Michel Basbous (1921–1981) was a Lebanese sculptor and painter known for his contributions to modernist sculpture in the Middle East. Born in Rachana, a small village in Lebanon, he integrated traditional influences into his modernist sculptures and played a role in developing Rachana as a cultural center.

Basbous's work is characterized by a strong connection to natural forms and the use of various materials such as wood, marble, bronze, and recycled objects. His sculptures often emphasized verticality, a characteristic associated with the themes of spirituality and human aspiration. His approach integrated the natural environment, creating pieces designed to interact with their surroundings. Basbous stated that the natural veins in stone or wood frequently influenced his creative process.
== Early life and education ==
Michel Basbous's early artistic interests were influenced by his father, a priest who also worked as a painter and calligrapher. During his childhood, Basbous experimented with shaping wood and stone, an early indication of his later focus on sculpture.

Basbous began his formal art education at the Académie Libanaise des Beaux-Arts (ALBA) from 1945 to 1949. He later received a scholarship from the Lebanese government, allowing him to further develop his skills at the Ecole Nationale Supérieure des Beaux-Arts (ENSBA) in Paris from 1949 to 1951.
== Career ==
In Paris, Basbous apprenticed under Ossip Zadkine from 1954 to 1955, where he was exposed to modernist principles while continuing to draw inspiration from traditional Lebanese forms. This experience influenced Basbous's artistic approach and reinforced his engagement with modernist sculptural principles.

Upon returning to Lebanon in the late 1950s, Basbous became involved in the emerging Lebanese modern art movement. In 1957, he taught sculpture at the American University of Beirut for a short period before returning to Rachana, where he established an open-air studio. His efforts contributed to Rachana's transformation into what became known as the “Museum Village.” Alongside his brothers, Alfred (1924–2006) and Joseph (1929–2001), he worked to develop the village as a hub for transdisciplinary art practices.
*****
__Using the information__.
1 > Answer these questions from the Michel Basbous text, one line each:
(a) Besides being a priest, what work did Basbous's father do?
(b) Under whom did Basbous apprentice in Paris, and during which years?
(c) What did Rachana come to be known as?
2 > From the Michel Basbous text, extract the passage between "Basbous began his" and "modernist sculptural principles.", inclusive.
3 > According to the Michel Basbous text, what made it possible for Basbous to study at the Ecole Nationale Supérieure des Beaux-Arts in Paris? Answer in one to three sentences.
*****
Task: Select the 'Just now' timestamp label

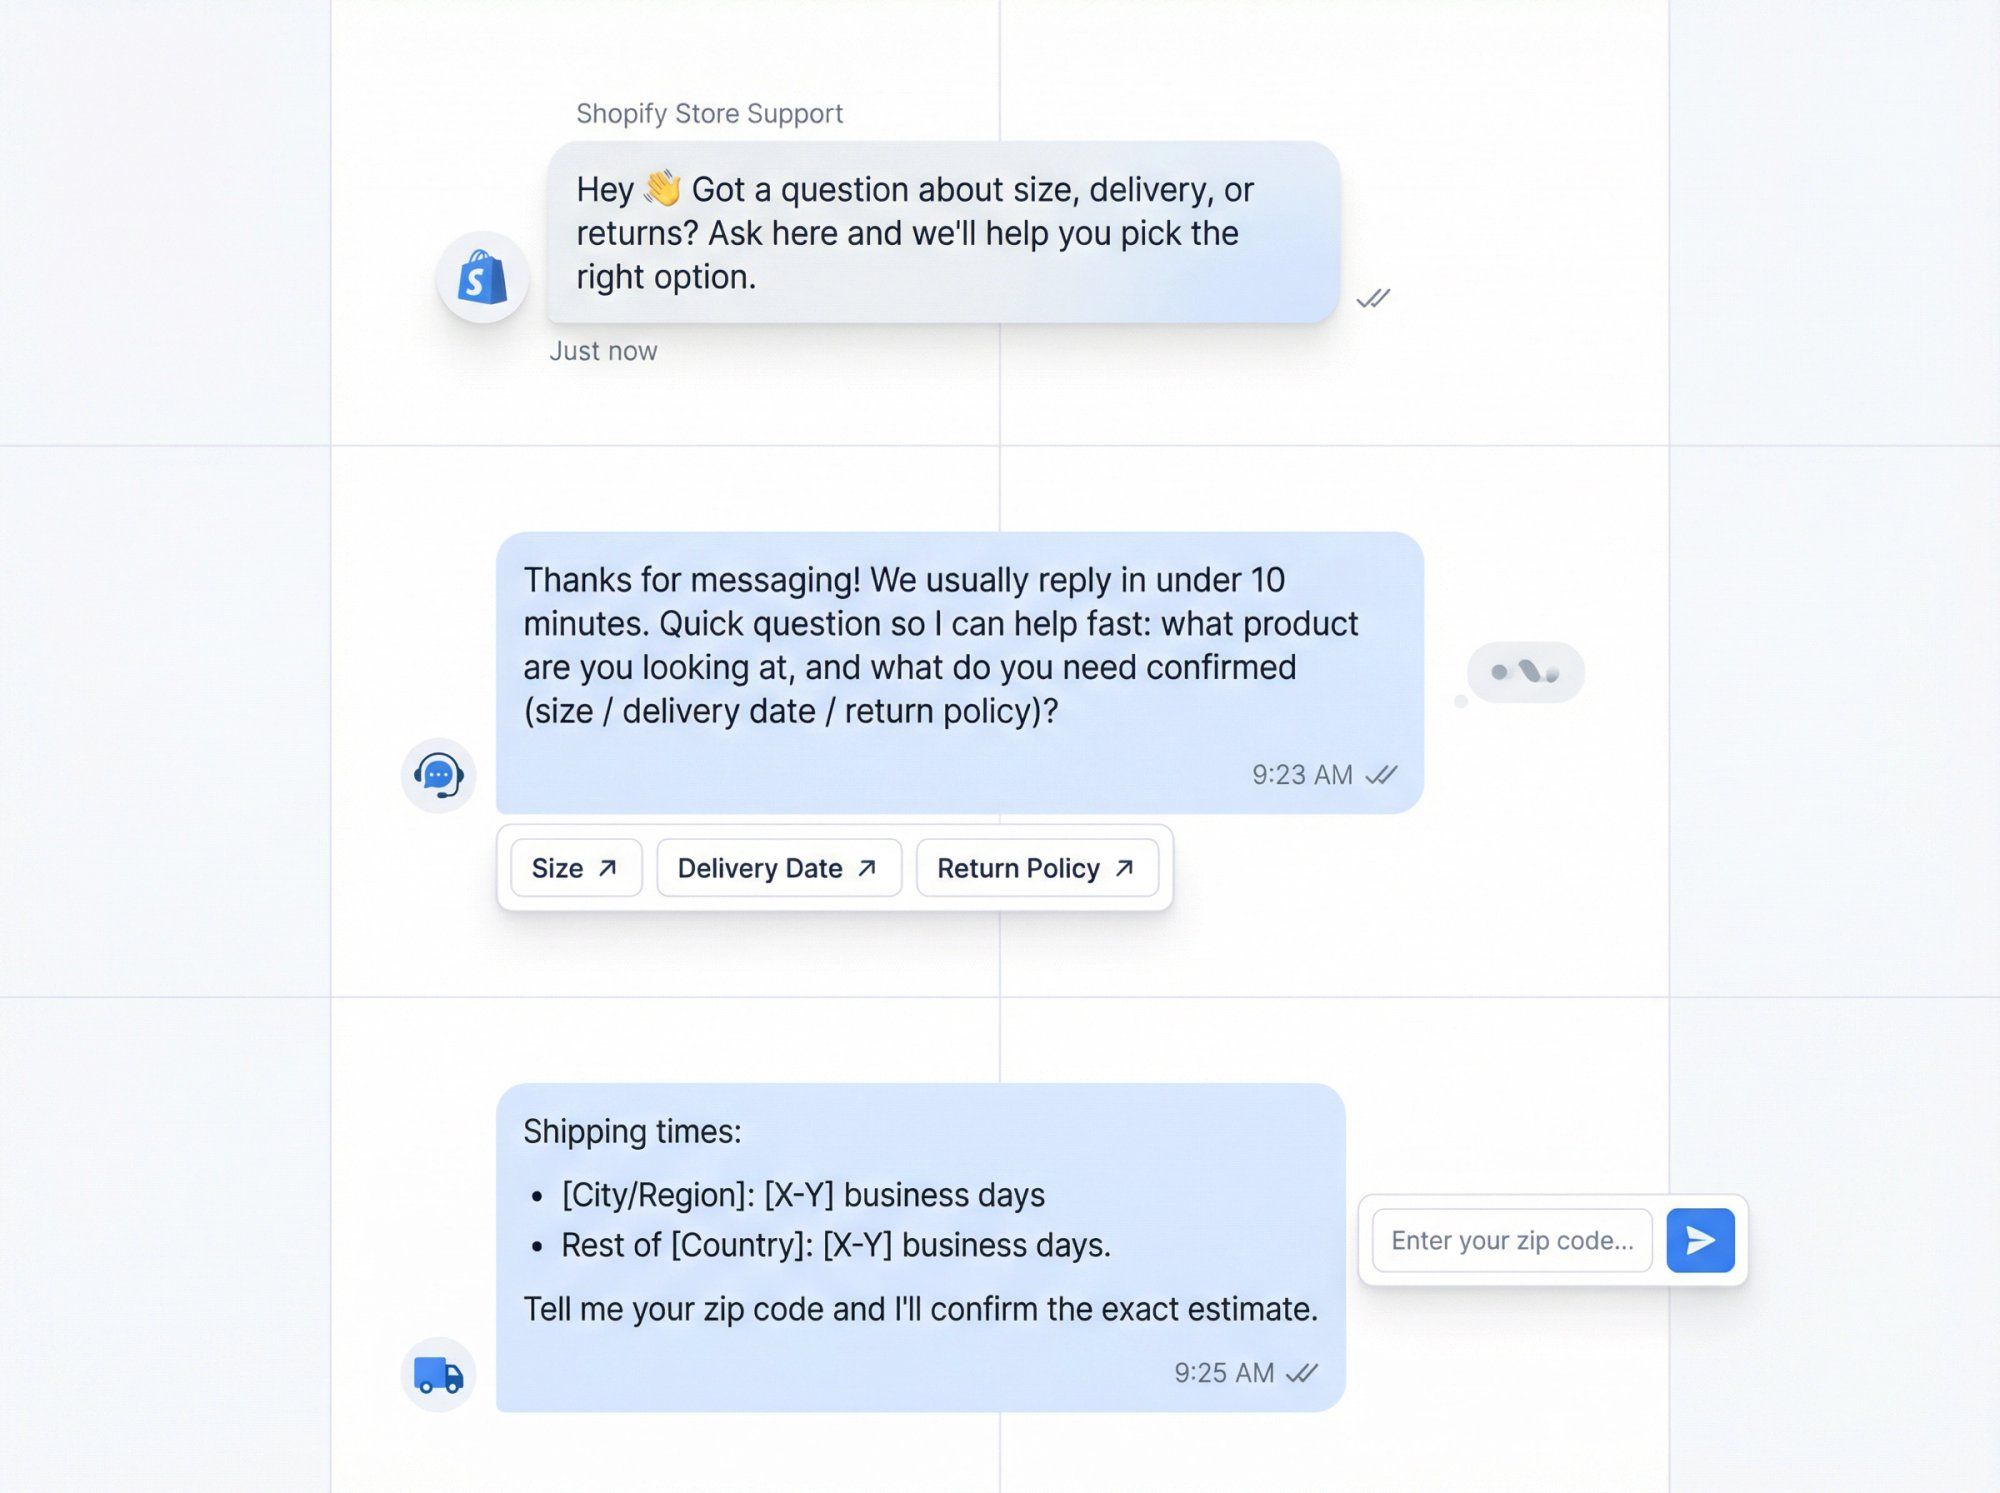Action: [603, 351]
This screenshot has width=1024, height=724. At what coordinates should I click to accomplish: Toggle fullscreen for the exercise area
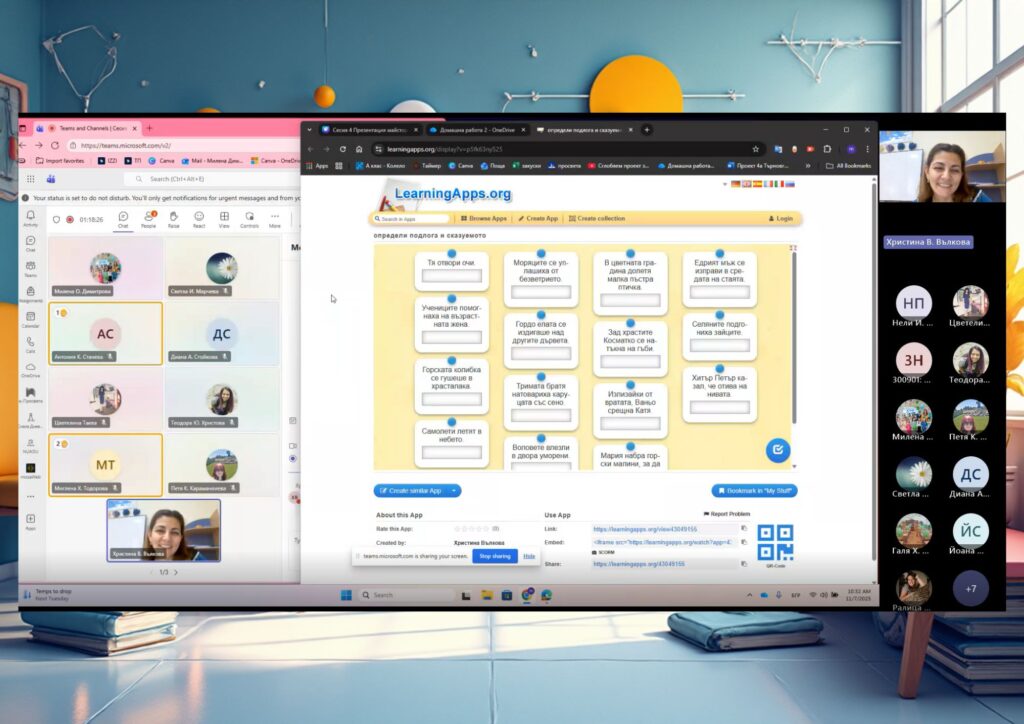coord(792,247)
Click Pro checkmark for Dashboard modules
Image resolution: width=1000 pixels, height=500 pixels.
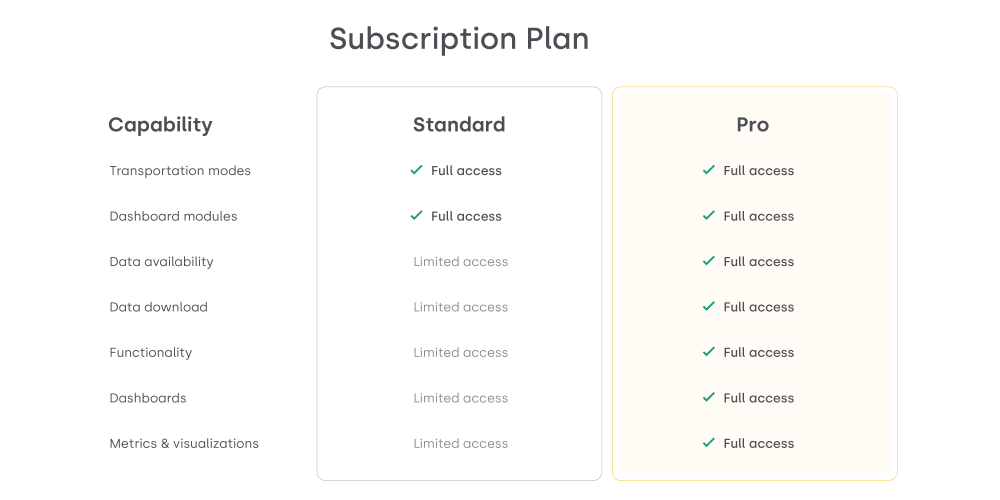click(709, 216)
*****
__Set of answers__.
1 >
(a) He worked as a painter and calligrapher.
(b) Ossip Zadkine, from 1954 to 1955.
(c) The "Museum Village."

2 >
Basbous began his formal art education at the Académie Libanaise des Beaux-Arts (ALBA) from 1945 to 1949. He later received a scholarship from the Lebanese government, allowing him to further develop his skills at the Ecole Nationale Supérieure des Beaux-Arts (ENSBA) in Paris from 1949 to 1951.
== Career ==
In Paris, Basbous apprenticed under Ossip Zadkine from 1954 to 1955, where he was exposed to modernist principles while continuing to draw inspiration from traditional Lebanese forms. This experience influenced Basbous's artistic approach and reinforced his engagement with modernist sculptural principles.

3 > Basbous received a scholarship from the Lebanese government. It allowed him to develop his skills at the Ecole Nationale Supérieure des Beaux-Arts (ENSBA) in Paris from 1949 to 1951.